French-Senegalese Mati Diop’s ‘Dahomey’ Wins Top Prize at Berlin International Film Festival

The top prize at this year’s Berlin International Film Festival went to “Dahomey,” a documentary by French Senegalese filmmaker Mati Diop about 26 looted artworks that were restored to Benin from France in 2021.

The unique feature, delivered in part by the gravelly, imagined voice of one of the artworks, is a fun investigation of colonialism’s impact and the interaction of history and identity in contemporary Benin. It’s Diop’s first film since “Atlantics,” a drama about Senegalese migrants that received the Grand Prix at the Cannes Film Festival in 2019.

In her acceptance speech for the Golden Bear Award, Diop stated that “Dahomey” was part of the “collapsing wall of silence” surrounding the need to return artworks looted by colonial governments to their rightful owners. “We can either get rid of the past as an imprisoning burden,” she went on to say, “or we can take responsibility for it.”

This year’s jury was led by Kenyan-Mexican actress Lupita Nyong’o and featured German filmmaker Christian Petzold, whose film “Afire” was runner-up at last year’s Berlin festival, and Spanish director Alberto Serra.

This year’s runner-up prize was handed to “A Traveler’s Needs” by prolific Korean filmmaker Hong Sang-soo, who had won honors at three of the event’s previous five editions. Isabelle Huppert stars in his typically modest picture as an eccentric Frenchwoman who meets several people in Seoul.

The Special Jury Prize was awarded to “The Empire,” filmmaker Bruno Dumont’s contentious, visually spectacular spoof of “Star Wars” set in a French coastal hamlet.
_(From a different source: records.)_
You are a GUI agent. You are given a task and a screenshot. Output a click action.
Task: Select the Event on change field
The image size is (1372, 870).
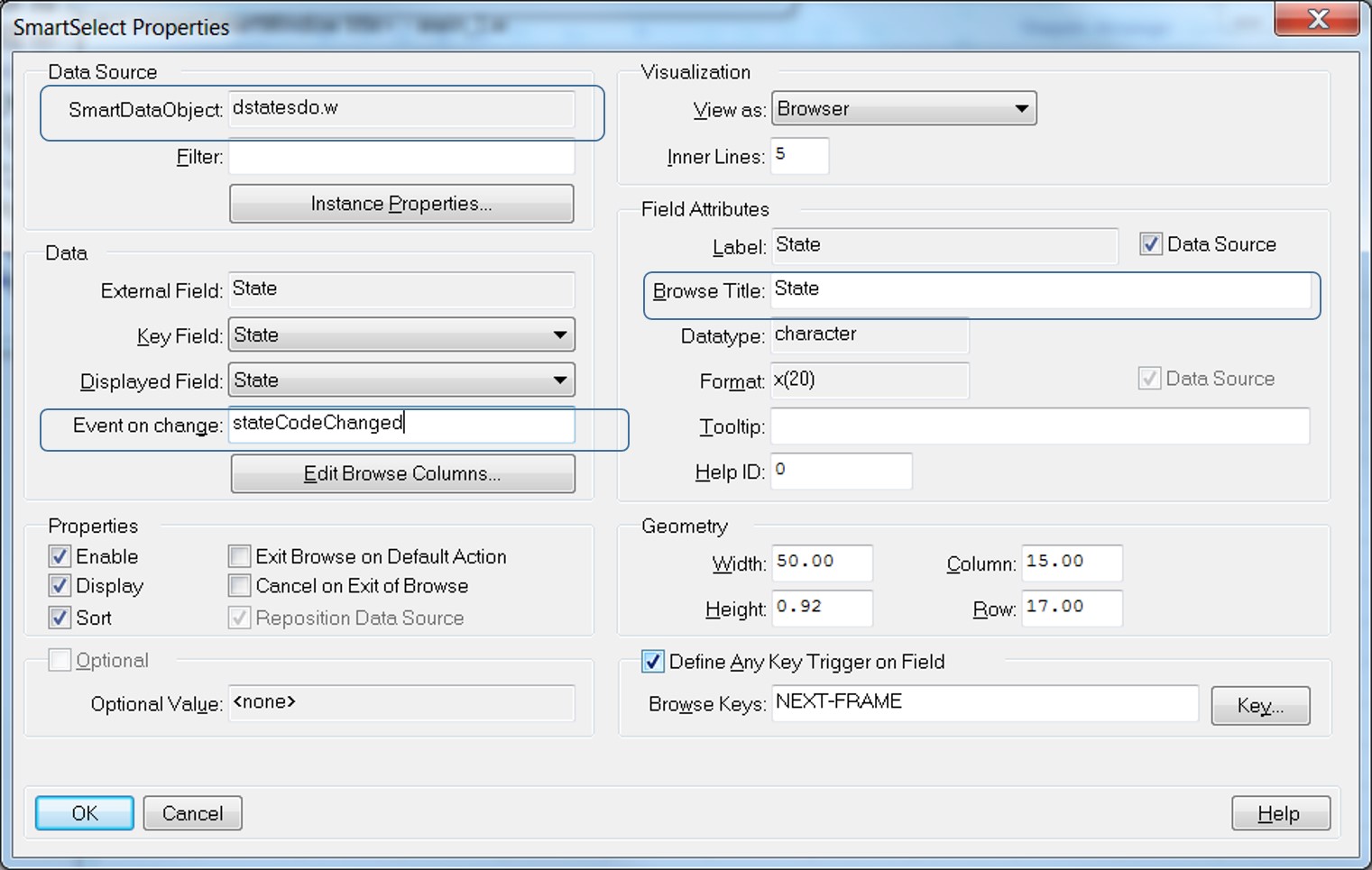click(401, 424)
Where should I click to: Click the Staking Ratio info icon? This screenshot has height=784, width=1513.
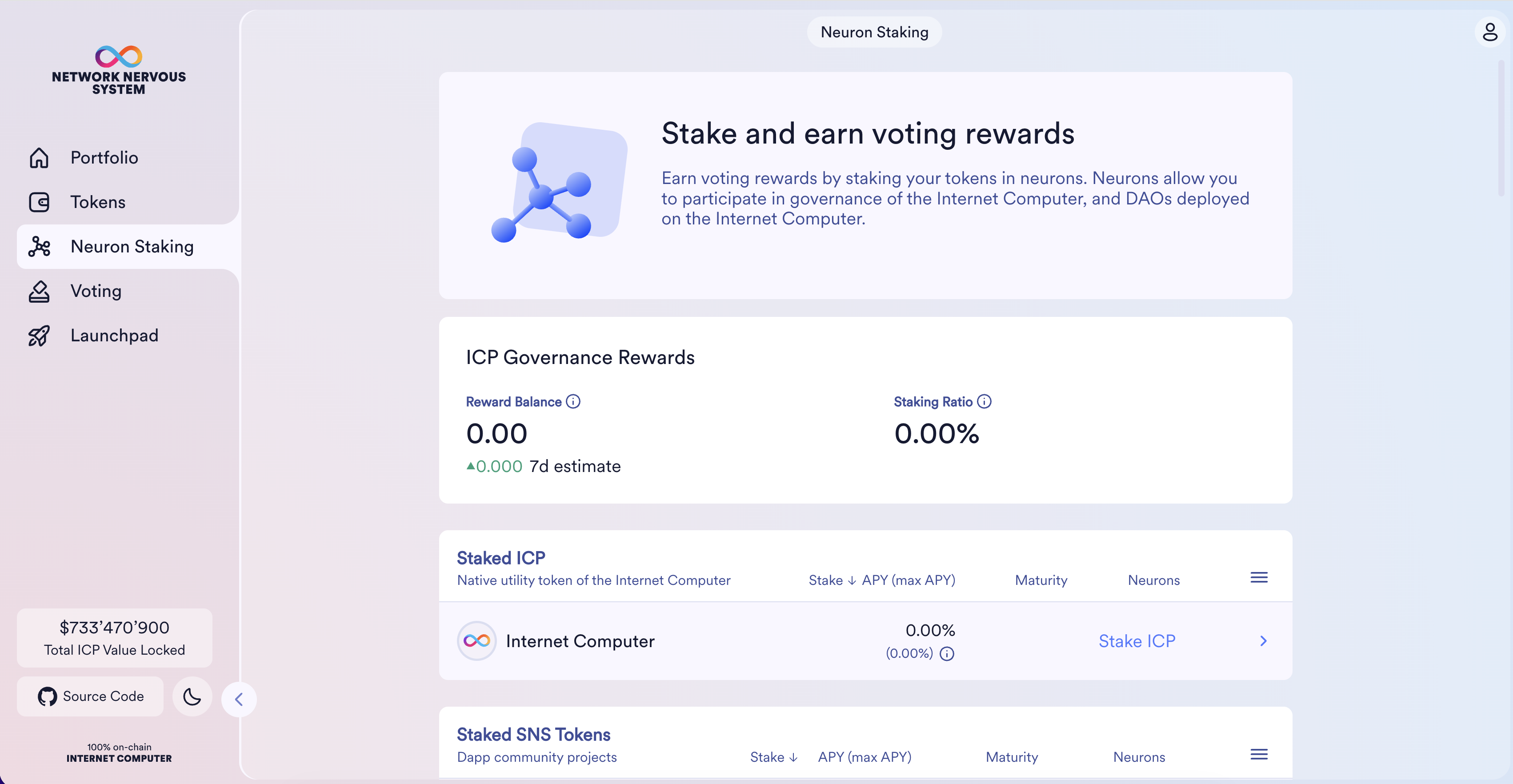[x=984, y=402]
Nelson Carlos De Los Santos Arias won the best director prize for “Pepe,” one of the festival’s oddest entries about a hippopotamus once owned by drug kingpin Pablo Escobar. Sebastian Stan received the gender-neutral best performance award for his role in “A Different Man,” in which he portrays a guy undergoing a surgery for his facial deformities.

The Silver Bear for best script was awarded to Matthias Glasner, the German writer-director of “Dying,” a drama about a family dealing with parental mortality. Emily Watson received the best supporting performance award for her work as a nasty Irish nun in “Small Things Like These.”

Mariëtte Rissenbeek and Carlo Chatrian, who took over dual leadership of the Berlinale festival in 2019 with the intention of expanding its visibility, will oversee the festival for the last time. The recent situation has sparked debate over whether they fulfilled their mandate.

The competition roster included a mix of Berlinale veterans like Sang-soo and German filmmaker Andreas Dresen, as well as more obscure and blatantly political pictures from nations like Iran. However, many commentators observed that the lineup was more uneven and subdued than in prior years. At the halfway point of the festival, Susan Vahabzadeh of the Süddeutsche Zeitung noted in German that the “density of truly successful films had not been high.”

While Adam Sandler and Kristen Stewart made appearances, some critics felt the event lacked star power. Jessica Kiang, a critic of The New York Times, commented that the festival “rarely felt this embattled and unstable, or unsure of itself.”

It raises the stakes for Tricia Tuttle, an American who previously managed the London Film Festival and will take over as director of the Berlinale in April, the world’s largest film festival by audience size. In addition to enticing outstanding artists, she will have to navigate the festival through a difficult financial and political environment.

Tuttle stated at a news conference announcing her appointment in December that her goal was to combine “established filmmakers” with “underrepresented voices,” but acknowledged that the Berlinale’s challenges were not unique. “The last few years have been challenging for every festival,” she went on to say.